*THE DATA:*

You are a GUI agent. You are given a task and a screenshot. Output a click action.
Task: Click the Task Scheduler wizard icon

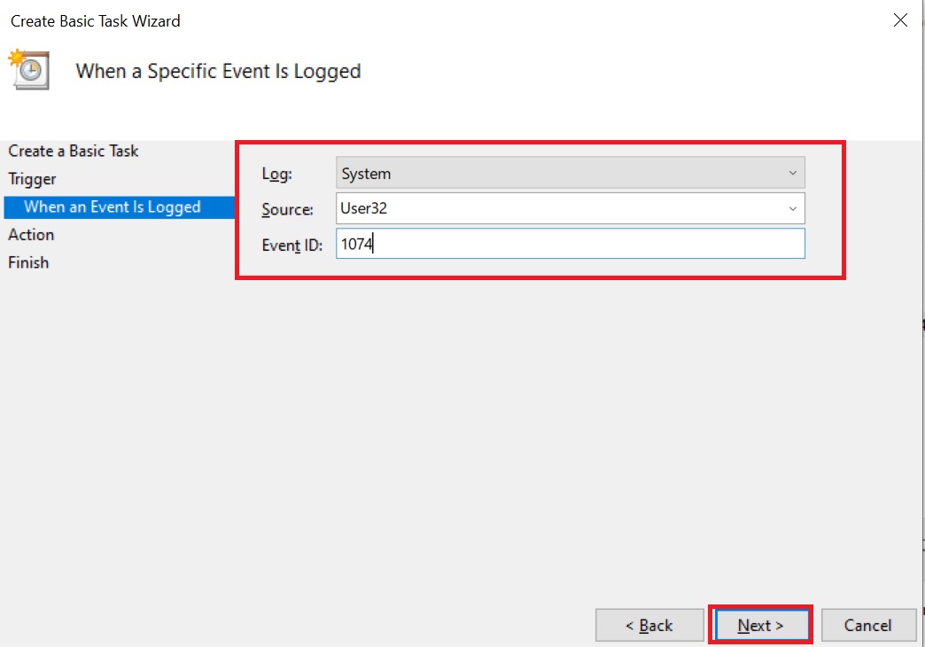27,70
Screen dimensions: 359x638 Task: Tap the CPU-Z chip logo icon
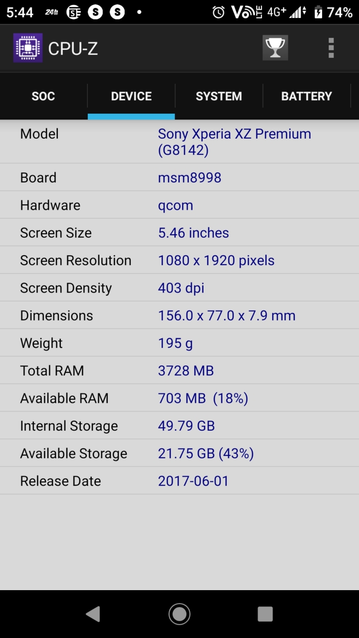pyautogui.click(x=28, y=48)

*WHAT TO DO:*
Output only the lines that run from the line containing "Screen dimensions: 359x638" to the last line of the data, exactly as they stand and without pictures.

*WORKED SOLUTION:*
Screen dimensions: 359x638 Task: Tap the CPU-Z chip logo icon
pyautogui.click(x=28, y=48)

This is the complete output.